Deciding that he needs money, Gris happens upon the taxi driver polishing the new Mercedes in the driveway, feels "a surge of purest hate," and decides "to kill two jailbirds with one bomb. They would learn in one last agonizing flash the penalty for grabbing women before I could get at them." So Gris cheerfully asks Ahmed and Ters (evil laugh) to take him to the bank to get some more money - not the local bank, but the one in Istanbul. All the while, Gris is nonchalantly glancing out the back window for signs of pursuit, and noticing how some of the camels along the road are giving him suspicious looks.
They reach their destination around ten at night, which means Gris will have to get a policeman to wrangle his banking buddy for him. The Apparatus officer depresses the plunger on one of his delightfully archaic bombs, slips it under the cushion of the limo's rear seat, and sends Ahmed and Ters (evil laugh) home since he has a "convention of drug pushers at the Istanbul Hilton" to attend. So off they go, with one last evil laugh from Ters, presumably to meet their sudden death well off-screen.

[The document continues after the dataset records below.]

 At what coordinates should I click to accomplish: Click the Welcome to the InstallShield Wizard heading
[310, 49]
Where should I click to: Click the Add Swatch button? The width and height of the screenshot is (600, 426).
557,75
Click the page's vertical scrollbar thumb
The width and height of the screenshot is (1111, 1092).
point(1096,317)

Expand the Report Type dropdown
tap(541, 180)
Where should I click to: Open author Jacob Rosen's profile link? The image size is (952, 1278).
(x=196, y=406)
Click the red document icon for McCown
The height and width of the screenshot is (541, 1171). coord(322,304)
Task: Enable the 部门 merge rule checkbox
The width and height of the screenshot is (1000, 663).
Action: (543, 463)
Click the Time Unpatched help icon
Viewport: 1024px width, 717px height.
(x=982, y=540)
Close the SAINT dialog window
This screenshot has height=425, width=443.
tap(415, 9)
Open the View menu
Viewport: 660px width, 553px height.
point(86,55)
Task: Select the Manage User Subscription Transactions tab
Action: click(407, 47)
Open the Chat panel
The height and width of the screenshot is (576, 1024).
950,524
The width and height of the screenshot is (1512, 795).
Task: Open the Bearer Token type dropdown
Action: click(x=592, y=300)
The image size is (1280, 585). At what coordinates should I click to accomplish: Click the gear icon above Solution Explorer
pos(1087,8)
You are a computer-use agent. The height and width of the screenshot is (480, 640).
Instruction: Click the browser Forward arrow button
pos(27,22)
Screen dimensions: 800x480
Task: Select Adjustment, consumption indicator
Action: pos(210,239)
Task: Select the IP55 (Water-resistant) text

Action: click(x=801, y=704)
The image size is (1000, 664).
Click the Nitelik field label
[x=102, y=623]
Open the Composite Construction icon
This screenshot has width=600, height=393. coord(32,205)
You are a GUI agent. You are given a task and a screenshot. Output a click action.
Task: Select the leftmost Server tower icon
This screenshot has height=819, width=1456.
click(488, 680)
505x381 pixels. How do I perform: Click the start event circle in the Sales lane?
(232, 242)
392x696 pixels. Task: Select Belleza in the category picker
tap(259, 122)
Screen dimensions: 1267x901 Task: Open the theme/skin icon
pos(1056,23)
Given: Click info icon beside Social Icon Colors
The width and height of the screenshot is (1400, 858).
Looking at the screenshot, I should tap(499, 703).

Think they'll really die? We don't even hear a distant explosion, in this chapter or the next. And in most cases, whenever a villain like Gris assumes his foe perished in an explosion he set up but did not actually witness, he ends up disappointed. Hubbard, though, seems to have a talent for anticlimactic and off-screen character deaths, such as Mary's from Book Two. Unless her miraculous survival is being saved for a later plot twist. (editor's note from the future: no, she's gone) The important thing is, like the question of the potential anti-Gris conspiracy, there's no reason to care. If they're gone for good, good. If they weasel out of death somehow, oh boy, another meaningless subplot for Gris to waste half a book on later.
Anyway, Gris walks up to a night watchmen only to be told that Mudur Zengin is already in the bank waiting for him, which Gris puts down to the credit card companies keeping a constant watch on their customers. Sure enough, Zengin has been asked to detain Gris (though he doesn't specify by whom), so Gris drops to his knees and begs for dollars. Zengin, because he and Gris are such good... uh... owing to their long... out of respect for... well, Zengin whips out a quick something for Gris to sign and counts out a hundred thou US from his personal safe to drop on the floor. Because he's just a nice guy, or Gris is really that good at grovelling.
I bent to grab them. I stuffed them in my pocket. Then I saw the contempt in his eyes. It struck me that he was certainly behaving in an unfriendly way. Rushed as I was, I still said, "What have I done?"
Completely pissed away the fortune hyped on the book jacket that you randomly received at the beginning of this volume, making the intervening 177 pages utterly pointless.
Also, rape. And murder.
"What you have done," he said, "is between you and Allah. It is not given to a mere mortal to comprehend the actions of such as you."
He walked over and gave me a shove toward the door. "Good night and, I hope, good bye."
Bye-bye, banker with no real personality or character development who only appeared in this book because Gris got handed the aforementioned pissed-away pile of gold and who then inexplicably decided to aid him in his flight instead of turning him over to the authorities.